**What you have to do**
Copy the data below exactly. Any pictures in it should be omitted.

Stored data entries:
----

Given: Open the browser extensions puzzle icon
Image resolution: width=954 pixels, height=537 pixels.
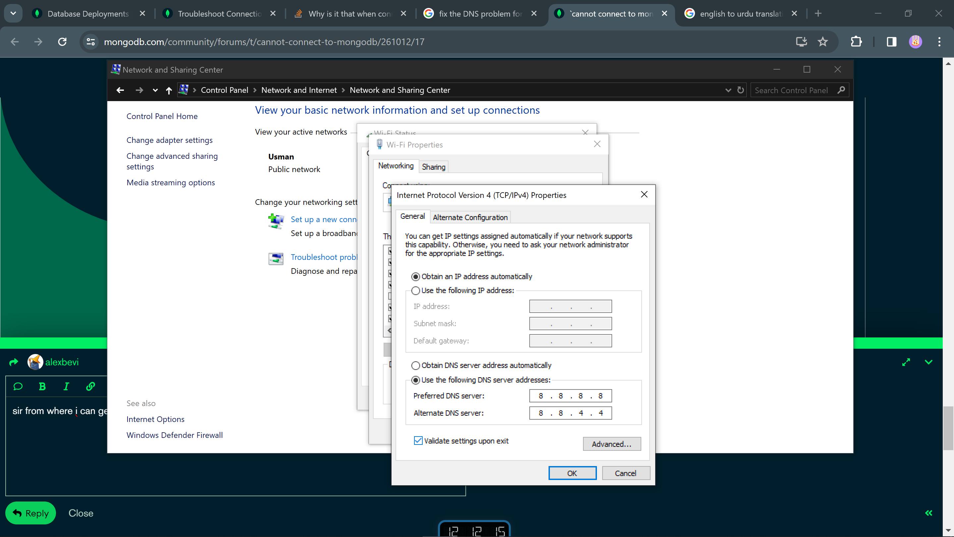Looking at the screenshot, I should pyautogui.click(x=856, y=42).
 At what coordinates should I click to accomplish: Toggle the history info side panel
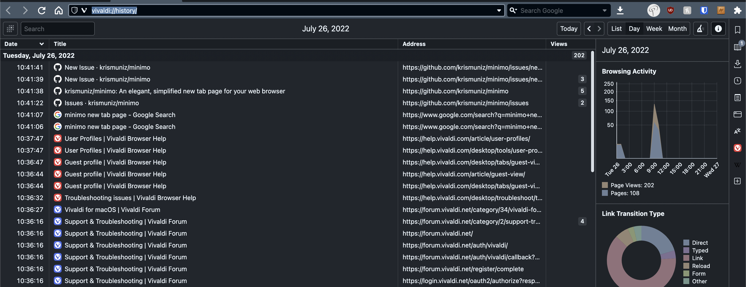(718, 29)
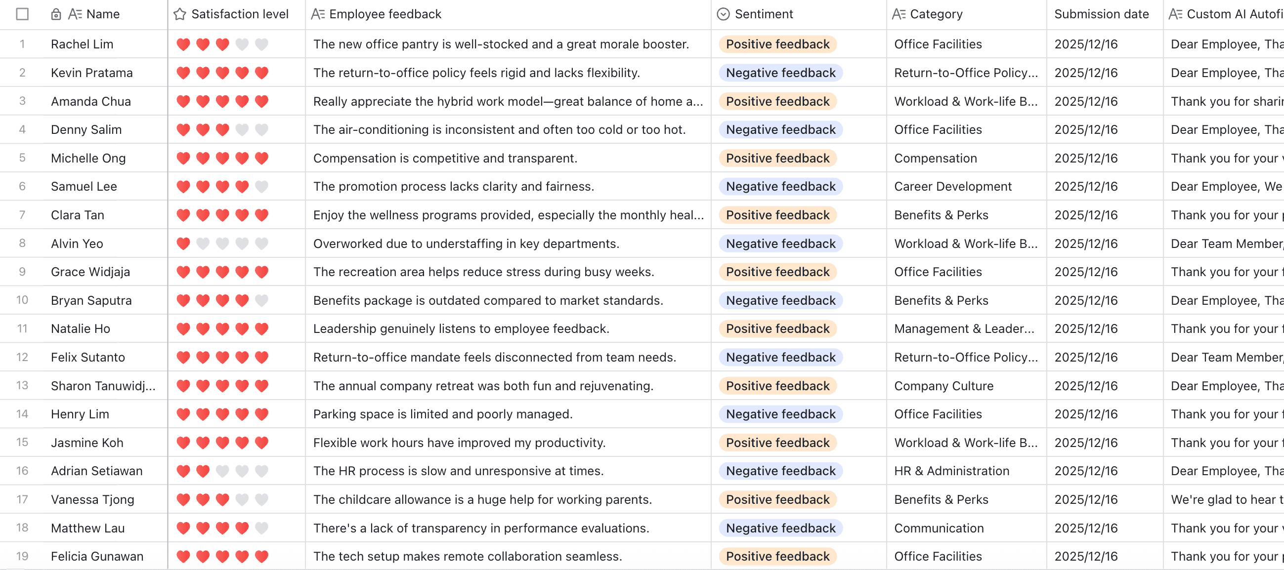
Task: Click the text icon beside Category header
Action: click(898, 14)
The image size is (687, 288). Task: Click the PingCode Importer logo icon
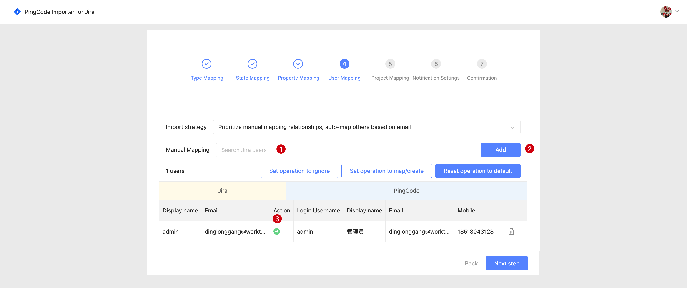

----

**Answer to this task**
Given: Open the browser extensions puzzle icon
Image resolution: width=954 pixels, height=537 pixels.
Looking at the screenshot, I should pyautogui.click(x=856, y=42).
 At what coordinates should I click to accomplish: Toggle the history info side panel
(718, 29)
Task: Click the text icon beside Category header
Action: click(898, 14)
The image size is (687, 288). Task: Click the PingCode Importer logo icon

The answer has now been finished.